资源环境科技发展态势分析平台

The aim of the presented study was to investigate the impact on the radiation budget of a biomass-burning plume, transported from Alaska to the High Arctic region of Ny-Alesund, Svalbard, in early July 2015. Since the mean aerosol optical depth increased by the factor of 10 above the average summer background values, this large aerosol load event is considered particularly exceptional in the last 25 years. In situ data with hygroscopic growth equations, as well as remote sensing measurements as inputs to radiative transfer models, were used, in order to estimate biases associated with (i) hygroscopicity, (ii) variability of single-scattering albedo profiles, and (iii) plane-parallel closure of the modelled atmosphere.
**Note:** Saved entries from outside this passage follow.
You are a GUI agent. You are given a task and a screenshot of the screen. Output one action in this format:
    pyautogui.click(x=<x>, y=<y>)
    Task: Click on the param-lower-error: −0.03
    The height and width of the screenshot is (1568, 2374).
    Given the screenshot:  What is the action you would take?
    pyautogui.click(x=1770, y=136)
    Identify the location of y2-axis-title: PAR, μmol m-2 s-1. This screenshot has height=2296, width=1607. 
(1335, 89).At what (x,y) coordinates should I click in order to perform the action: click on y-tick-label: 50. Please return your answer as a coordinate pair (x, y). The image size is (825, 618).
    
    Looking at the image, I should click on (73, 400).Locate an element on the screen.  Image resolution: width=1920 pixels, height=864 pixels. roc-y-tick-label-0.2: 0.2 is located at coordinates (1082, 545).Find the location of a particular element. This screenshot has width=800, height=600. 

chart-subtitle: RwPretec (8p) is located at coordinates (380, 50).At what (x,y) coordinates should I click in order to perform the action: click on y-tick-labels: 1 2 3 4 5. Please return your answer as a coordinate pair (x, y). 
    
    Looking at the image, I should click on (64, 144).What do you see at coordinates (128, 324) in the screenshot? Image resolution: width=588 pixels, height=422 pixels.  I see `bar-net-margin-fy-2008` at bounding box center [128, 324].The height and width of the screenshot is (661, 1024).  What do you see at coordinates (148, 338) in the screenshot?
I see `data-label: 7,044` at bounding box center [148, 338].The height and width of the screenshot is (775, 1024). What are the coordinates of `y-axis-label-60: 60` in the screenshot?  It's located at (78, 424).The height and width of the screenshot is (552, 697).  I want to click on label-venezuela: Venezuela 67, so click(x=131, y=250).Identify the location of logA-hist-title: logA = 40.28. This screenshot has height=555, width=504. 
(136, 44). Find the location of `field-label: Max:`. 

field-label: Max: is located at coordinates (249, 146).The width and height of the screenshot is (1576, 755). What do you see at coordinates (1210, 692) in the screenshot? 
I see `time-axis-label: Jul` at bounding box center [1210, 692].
A chemical weather model with satellite-derived biomass-burning emissions was applied to interpret the transport and transformation pathways. The provided MODTRAN radiative transfer model (RTM) simulations for the smoke event (14:00 9 July-11:30 11 July) resulted in a mean aerosol direct radiative forcing at the levels of -78.9 and -47.0W m(-2) at the surface and at the top of the atmosphere, respectively, for the mean value of aerosol optical depth equal to 0.64 at 550 nm. This corresponded to the average clear-sky direct radiative forcing of -43.3W m(-2), estimated by radiometer and model simulations at the surface. Ultimately, uncertainty associated with the plane-parallel atmosphere approximation altered results by about 2 W m(-2). Furthermore, model-derived aerosol direct radiative forcing efficiency reached on average -126 W m(-2)/tau(550) and -71 W m(-2)/tau(550) at the surface and at the top of the atmosphere, respectively. The heating rate, estimated at up to 1.8 K day(-1) inside the biomass-burning plume, implied vertical mixing with turbulent kinetic energy of 0.3 m(2) s(-2).